Asia and Emerging Markets
- Japan: Q3 GDP growth slowed to from 2.2% to 0.9% annually, although this was ahead of the forecasted 0.7%. Private consumption, which accounts for over half of economic output, unexpectedly improved to 0.9%, whilst government spending increased. However, net external demand negatively affected growth, whilst capital spending declined. Quarter-on-quarter GDP matched forecasts at 0.2%.
Market Overview
CR = Capital return; LC = Local currency
Source: Lipper for Investment Management
Past performance is not a reliable indicator of future performance
- UK Equities: Both the FTSE 100 and mid-cap FTSE 250 rose, supported by a rebound in consumer confidence. Domestically focused companies recovered some of their initial losses post-Autumn Budget, as investors found no immediate surprises in Labour policies.
- US Equities: The S&P 500 posted significant gains, fuelled by optimism about Donald Trump’s pro-growth agenda, including potential tax cuts and deregulation, supported by the Republican party gaining full control of Congress.

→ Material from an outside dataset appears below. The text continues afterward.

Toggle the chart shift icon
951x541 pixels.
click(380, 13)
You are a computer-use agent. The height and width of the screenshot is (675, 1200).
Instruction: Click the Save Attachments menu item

- European Markets: The FTSE World Europe ex UK Index finished slightly higher, though there were regional variations as Germany outperformed, despite tariff concerns, while France lagged due to ongoing political uncertainty.
- Japan: The Japanese Nikkei 225 Index ended the month lower, with the losses driven by large cap stocks and in particular exporters, where tariffs were a notable concern.
- Asian Markets: The MSCI Asia ex Japan fell, with most regional indices declining due to tariff fears. China suffered notable losses as threats of very high tariffs on manufactured goods weighed on sentiment.
- Emerging Markets: The MSCI Emerging Markets Index similarly ended November lower, with the threat of tariffs also a headwind alongside the stronger dollar.
- Fixed Income: Both gilts and investment grade corporate bonds rose, supported by global interest rate cuts.
CA12535 Exp 12/25.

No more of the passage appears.